# Winter tyres



## Ming the Merciless (26 Jan 2020)

Just bought one in 40-406, winter compound and sipes just like car winter tyres, for front wheel of recumbent.

https://www.schwalbe.com/en/tour-reader/marathon-gt-365


----------



## voyager (26 Jan 2020)

Interesting write up . Keep us informed with a road test later.

Regards Emma


----------



## Yellow Saddle (26 Jan 2020)

YukonBoy said:


> * winter* compound and *sipes *just like car winter tyres,


I won't burst your bubble.


----------



## Ming the Merciless (26 Jan 2020)

Yellow Saddle said:


> I won't burst your bubble.



They work extremely well on cars better than chains. So go on then why no good for bikes?


----------



## Yellow Saddle (27 Jan 2020)

YukonBoy said:


> They work extremely well on cars better than chains. So go on then why no good for bikes?


Start with this thread from some years back.


----------



## Nigelnightmare (27 Jan 2020)

Same rolling resistance as Marathon Plus!
And they feel like you're riding through treacle.
GOOD LUCK.


----------



## Ming the Merciless (27 Jan 2020)

Nigelnightmare said:


> Same rolling resistance as Marathon Plus!
> And they feel like you're riding through treacle.
> GOOD LUCK.



better than being flat on your arse on a cold frosty day


----------



## Ming the Merciless (27 Jan 2020)

Yellow Saddle said:


> Start with this thread from some years back.



You seem to have missed a link whatever thread you want me to take a gander at.


----------



## Yellow Saddle (27 Jan 2020)

YukonBoy said:


> You seem to have missed a link whatever thread you want me to take a gander at.



Sorry. I think it was this thread. Alternatively, search for "smooth tyre" and "file pattern". That too should take you to past discussions.

https://www.cyclechat.net/threads/directional-tread-pattern.116590/page-2#post-4109284


----------



## Ming the Merciless (27 Jan 2020)

Yellow Saddle said:


> Sorry. I think it was this thread. Alternatively, search for "smooth tyre" and "file pattern". That too should take you to past discussions.
> 
> https://www.cyclechat.net/threads/directional-tread-pattern.116590/page-2#post-4109284



Ah you mis understand the siping here is not about water dispersal. It’s about improved grip on slippery surfaces such as frost, snow, ice.


----------



## Yellow Saddle (27 Jan 2020)

YukonBoy said:


> Ah you mis understand the siping here is not about water dispersal. It’s about improved grip on slippery surfaces such as frost, snow, ice.

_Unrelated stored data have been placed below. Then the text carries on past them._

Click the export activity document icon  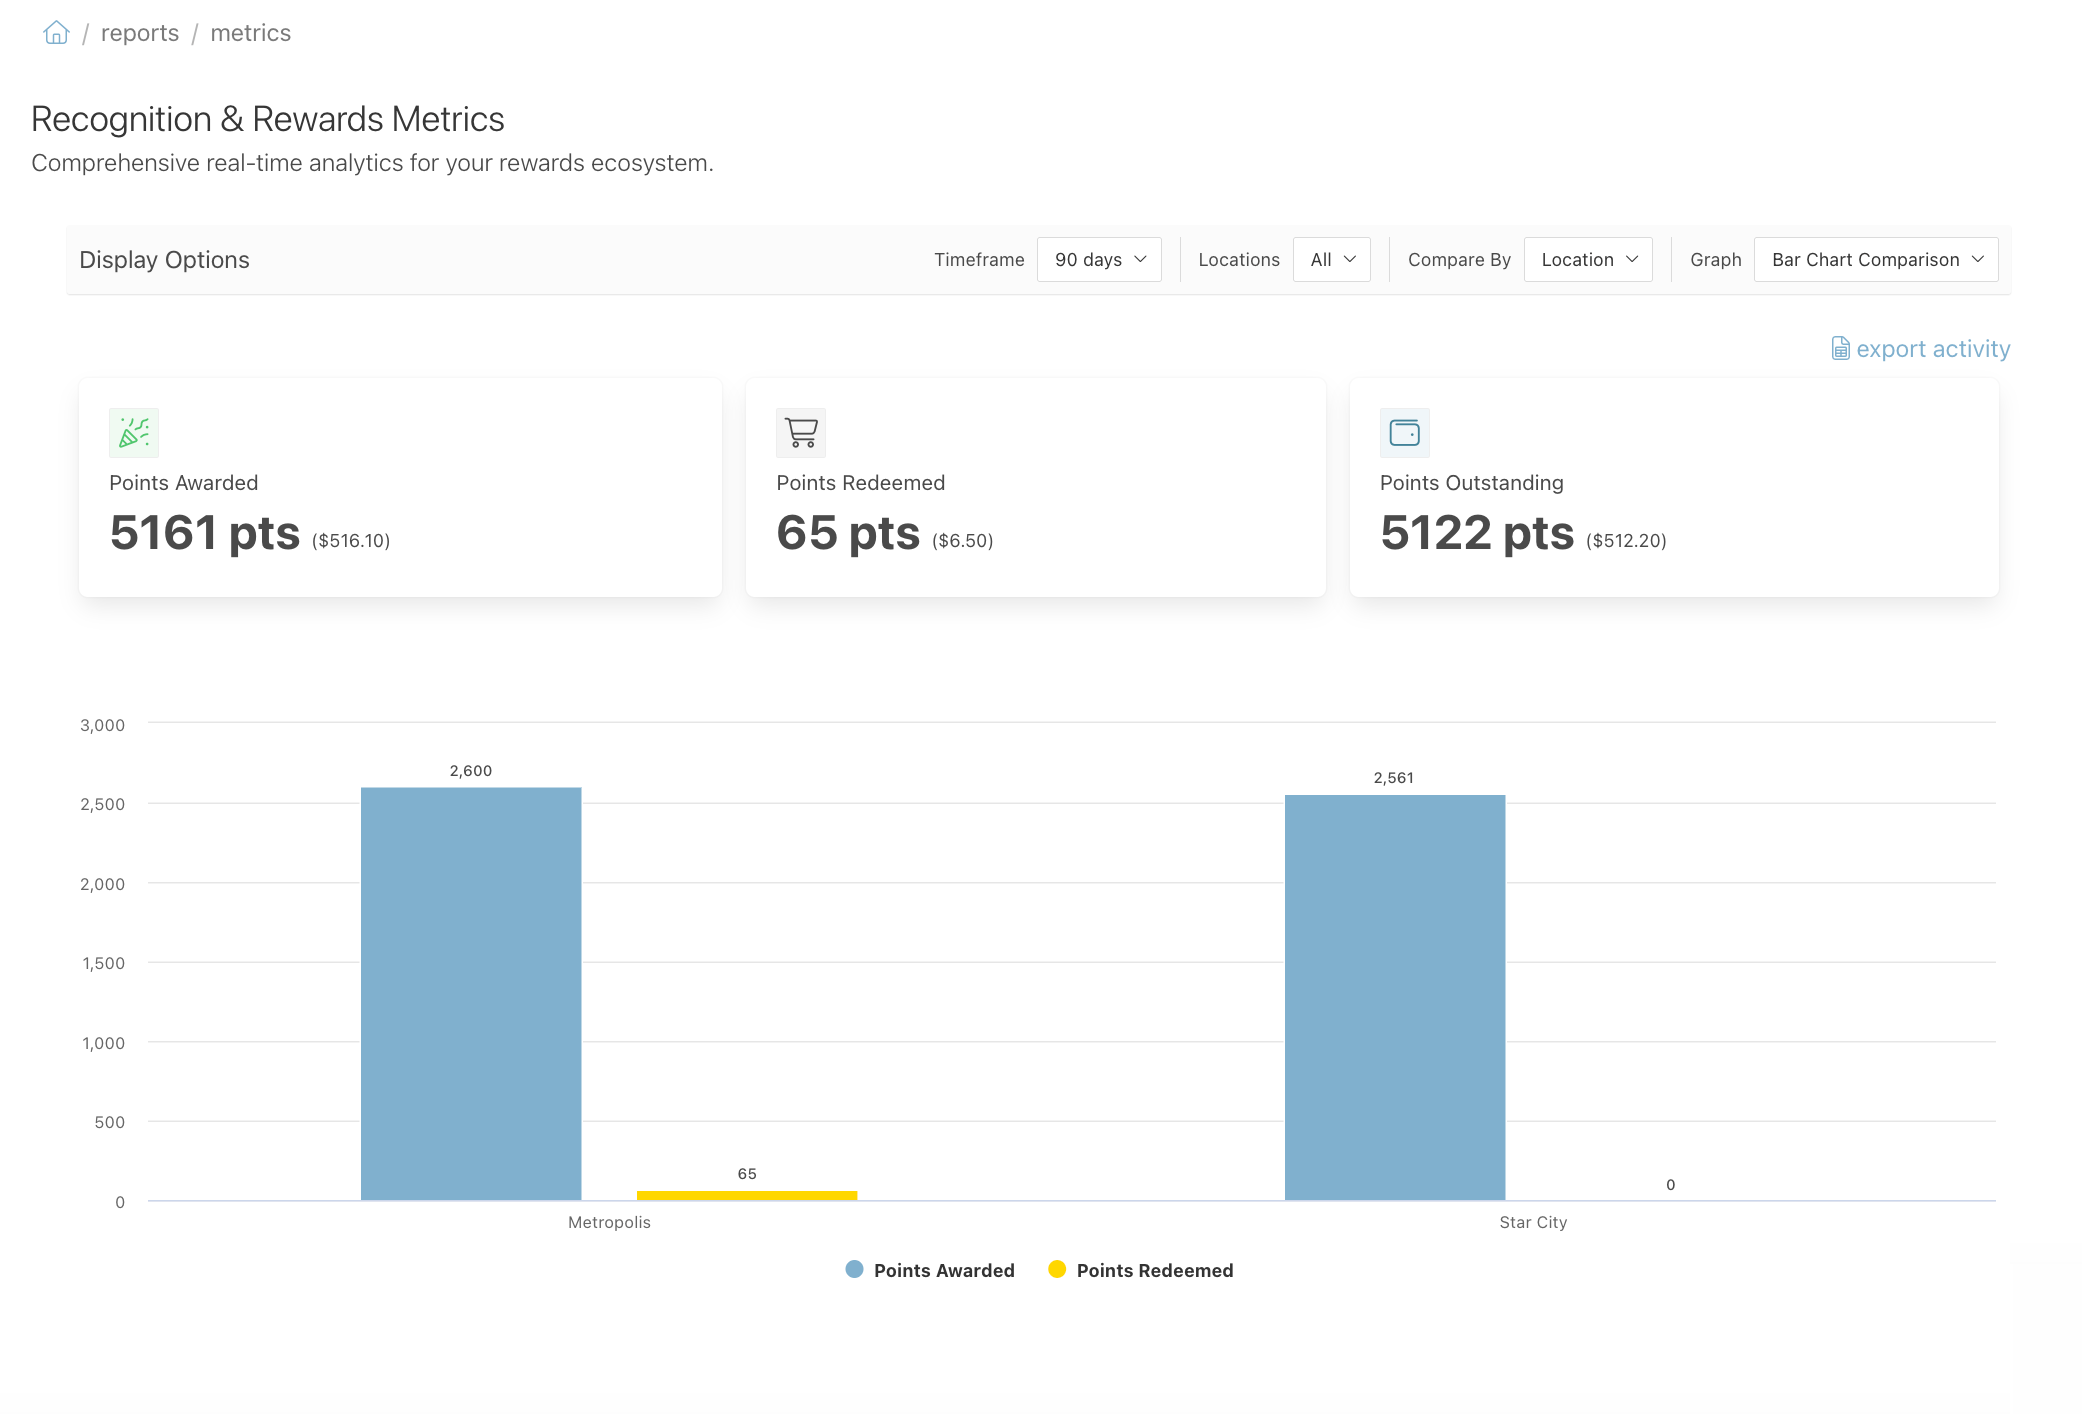pos(1840,348)
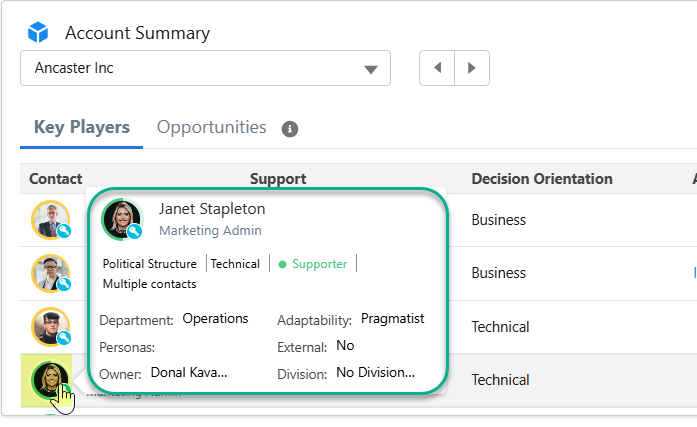697x427 pixels.
Task: Click the blue cube Account Summary icon
Action: click(x=38, y=33)
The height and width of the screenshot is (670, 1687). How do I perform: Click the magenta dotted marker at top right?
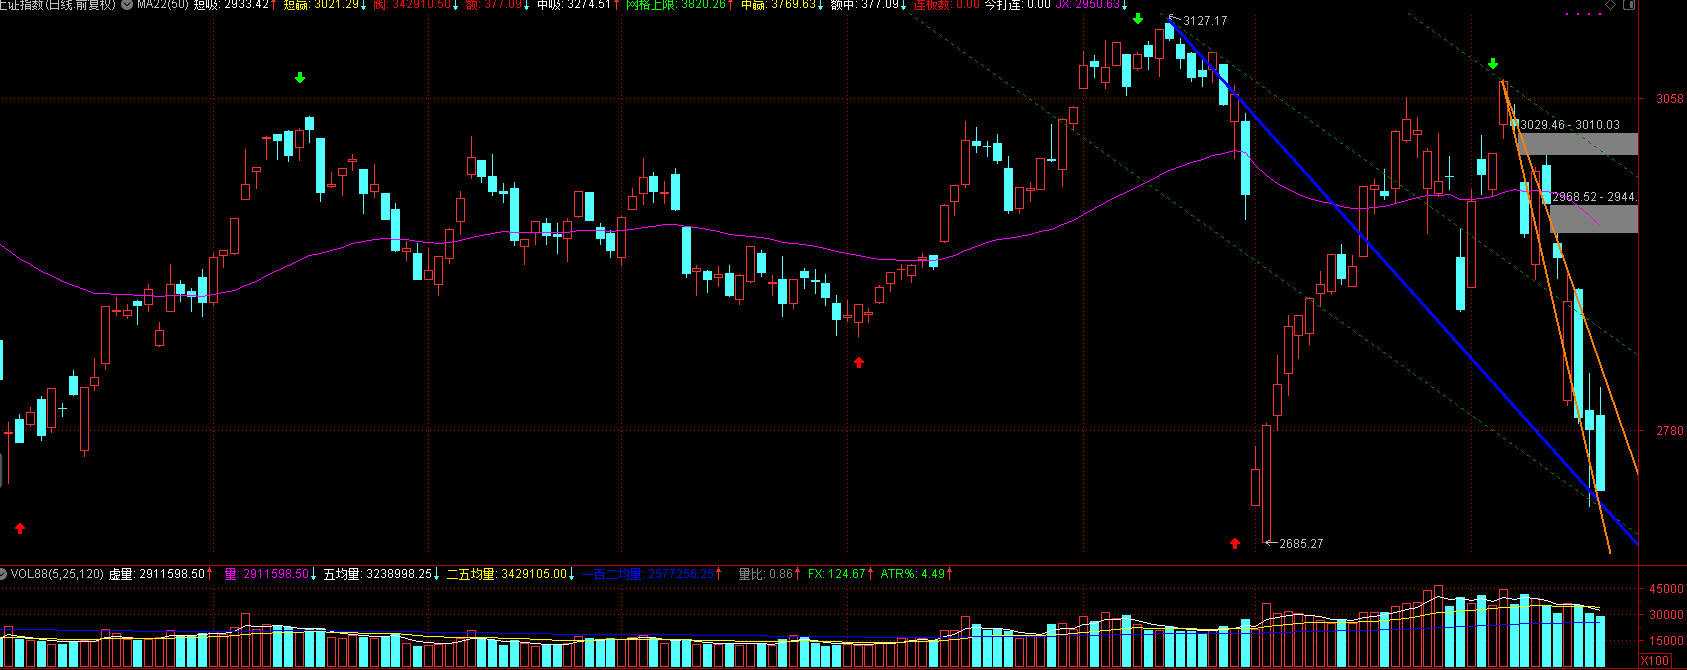click(x=1584, y=14)
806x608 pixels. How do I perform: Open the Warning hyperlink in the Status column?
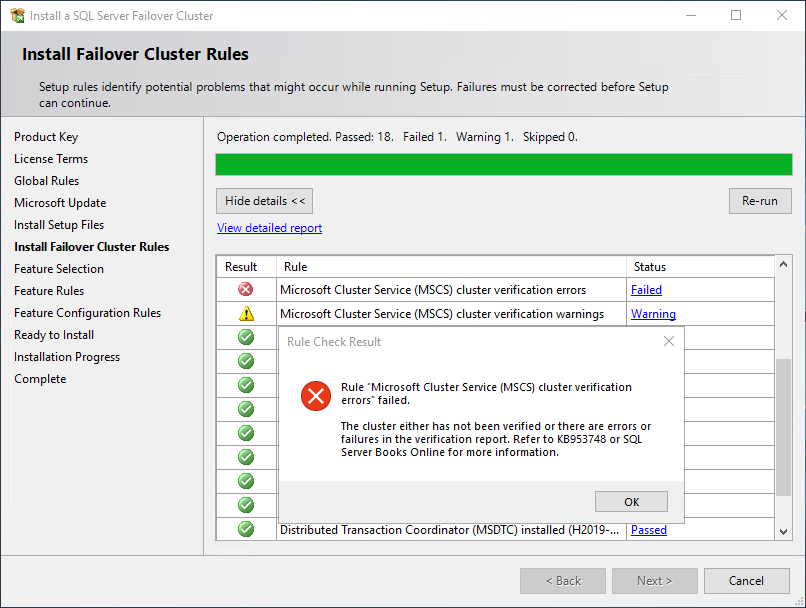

No, it doesn't work like that. 
Let's look at your three scenarios.
1) Frost. This is small ice crystals formed from atmospheric water that condensed onto surfaces before freezing.. The crystals are weakly attached to whatever it has settled on. For a tyre to grip on frost, it has to disperse the frost and find traction underneath the frost. How do you propose this happens with those tyres? It can't cling to the frost, because the frost itself has no grip on whatever it has settled on.
2) Snow. Snow is powdery ice crystals and offers just about zero traction. In order to gain traction on snow you have to penetrate the snow and find footing underneath. How do those tyres facilitate that process?
3) Ice. Nothing grips on ice, that's why it is so slippery. You can have traction on ice, but then you need something that's harder than the ice that can penetrate the ice to a reasonable depth - like tyre studs or golf shoes. Do you really think a few grooves in rubber will do the trick? 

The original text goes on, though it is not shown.